Похороны Уильяма Лоуэлла Каина удостоились большого внимания. Ричард и Флорентина стояли по ту же сторону от гроба, что и Кэтрин, а Виргиния и Люси – по другую. Бабушка Каин одобрила бы такую расстановку. На церемонии присутствовали три сенатора, пять конгрессменов, три епископа, большинство председателей совета директоров ведущих банков, издатель «Уолл-стрит Джорнел». Джейк Томас и все члены совета директоров «Лестера» тоже стояли здесь, склонив голову в молитве Богу, в которого Уильям никогда в жизни не верил.
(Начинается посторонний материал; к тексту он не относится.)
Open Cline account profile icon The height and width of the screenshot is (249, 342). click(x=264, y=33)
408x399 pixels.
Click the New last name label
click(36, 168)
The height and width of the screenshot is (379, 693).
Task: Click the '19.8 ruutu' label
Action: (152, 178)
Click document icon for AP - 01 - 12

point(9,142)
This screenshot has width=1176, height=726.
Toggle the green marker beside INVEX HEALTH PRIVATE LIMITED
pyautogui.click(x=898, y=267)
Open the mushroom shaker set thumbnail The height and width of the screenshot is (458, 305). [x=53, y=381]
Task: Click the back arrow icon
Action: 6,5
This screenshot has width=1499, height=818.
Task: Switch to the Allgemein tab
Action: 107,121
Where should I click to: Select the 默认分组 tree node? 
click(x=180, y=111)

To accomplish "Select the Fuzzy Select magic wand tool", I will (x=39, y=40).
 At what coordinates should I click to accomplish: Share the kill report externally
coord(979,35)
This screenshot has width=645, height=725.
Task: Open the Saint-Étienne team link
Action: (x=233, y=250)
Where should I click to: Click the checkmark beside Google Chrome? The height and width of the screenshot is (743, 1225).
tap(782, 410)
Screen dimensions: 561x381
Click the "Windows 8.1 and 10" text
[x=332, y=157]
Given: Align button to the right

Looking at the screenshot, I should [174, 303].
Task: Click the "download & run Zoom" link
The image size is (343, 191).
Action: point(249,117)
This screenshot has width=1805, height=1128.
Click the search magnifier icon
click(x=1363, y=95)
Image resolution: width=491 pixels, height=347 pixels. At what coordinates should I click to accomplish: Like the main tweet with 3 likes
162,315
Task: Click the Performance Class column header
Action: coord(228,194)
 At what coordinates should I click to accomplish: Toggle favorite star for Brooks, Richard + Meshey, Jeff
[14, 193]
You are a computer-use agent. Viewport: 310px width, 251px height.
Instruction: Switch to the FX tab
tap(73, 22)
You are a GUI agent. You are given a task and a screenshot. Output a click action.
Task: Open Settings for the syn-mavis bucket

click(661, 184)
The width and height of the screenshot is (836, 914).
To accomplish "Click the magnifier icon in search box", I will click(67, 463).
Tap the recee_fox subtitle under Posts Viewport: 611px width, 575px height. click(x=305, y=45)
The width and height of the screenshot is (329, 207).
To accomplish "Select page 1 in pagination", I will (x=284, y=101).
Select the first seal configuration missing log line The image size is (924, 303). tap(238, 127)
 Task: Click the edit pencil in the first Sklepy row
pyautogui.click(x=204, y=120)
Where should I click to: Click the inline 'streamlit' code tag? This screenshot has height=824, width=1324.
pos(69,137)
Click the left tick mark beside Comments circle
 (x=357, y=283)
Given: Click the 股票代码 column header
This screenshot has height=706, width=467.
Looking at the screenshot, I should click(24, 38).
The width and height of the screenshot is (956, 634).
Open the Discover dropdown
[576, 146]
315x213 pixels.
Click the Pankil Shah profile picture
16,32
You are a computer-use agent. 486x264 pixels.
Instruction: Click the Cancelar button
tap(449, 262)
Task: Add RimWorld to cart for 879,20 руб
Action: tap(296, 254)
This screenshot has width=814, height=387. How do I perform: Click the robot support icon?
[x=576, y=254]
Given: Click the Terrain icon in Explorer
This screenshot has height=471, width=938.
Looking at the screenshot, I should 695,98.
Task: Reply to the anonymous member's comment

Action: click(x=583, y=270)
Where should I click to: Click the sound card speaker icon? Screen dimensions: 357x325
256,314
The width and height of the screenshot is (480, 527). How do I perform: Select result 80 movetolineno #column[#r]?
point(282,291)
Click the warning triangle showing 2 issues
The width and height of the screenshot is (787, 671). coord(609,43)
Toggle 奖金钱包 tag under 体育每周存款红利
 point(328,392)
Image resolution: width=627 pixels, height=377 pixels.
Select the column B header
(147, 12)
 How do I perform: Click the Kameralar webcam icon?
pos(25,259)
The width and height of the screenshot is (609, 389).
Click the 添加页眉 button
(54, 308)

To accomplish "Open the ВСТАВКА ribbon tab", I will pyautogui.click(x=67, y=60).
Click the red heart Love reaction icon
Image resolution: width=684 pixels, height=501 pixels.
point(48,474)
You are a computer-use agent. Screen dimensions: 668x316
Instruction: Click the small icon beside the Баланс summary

Никто не обратил внимания на двух стариков в задних рядах собравшихся. Они тоже склонили головы, хотя было заметно, что они не принадлежат к основной группе скорбящих. Они опоздали на несколько минут и ушли, как только служба закончилась. Флорентине показалась знакомой хромота того, что был пониже ростом, и она сообщила об этом Ричарду.
Через несколько дней тот старик, что повыше, пришёл в магазин Флорентины на Пятой авеню. Он слышал, что она возвращается в Сан-Франциско, и ему было необходимо встретиться с ней. Флорентина внимательно выслушала всё, что он сказал, и с радостью согласилась выполнить его просьбу.
Ричард и Флорентина Каины прибыли в отель «Барон» на следующий день. Джордж Новак уже ждал их и проводил на сорок второй этаж. После десяти лет разлуки Флорентина едва узнала своего отца. Они вспомнили о счастливых днях, немного посмеялись и много плакали.
– Ты должен простить нас, Ричард, – сказал Авель. – Поляки – сентиментальная нация.
– Я знаю, ведь мои дети – наполовину поляки, – ответил Ричард.
Позднее они поужинали вместе; подавали восхитительную телятину, достойную праздника возвращения блудной дочери, как сказал Авель.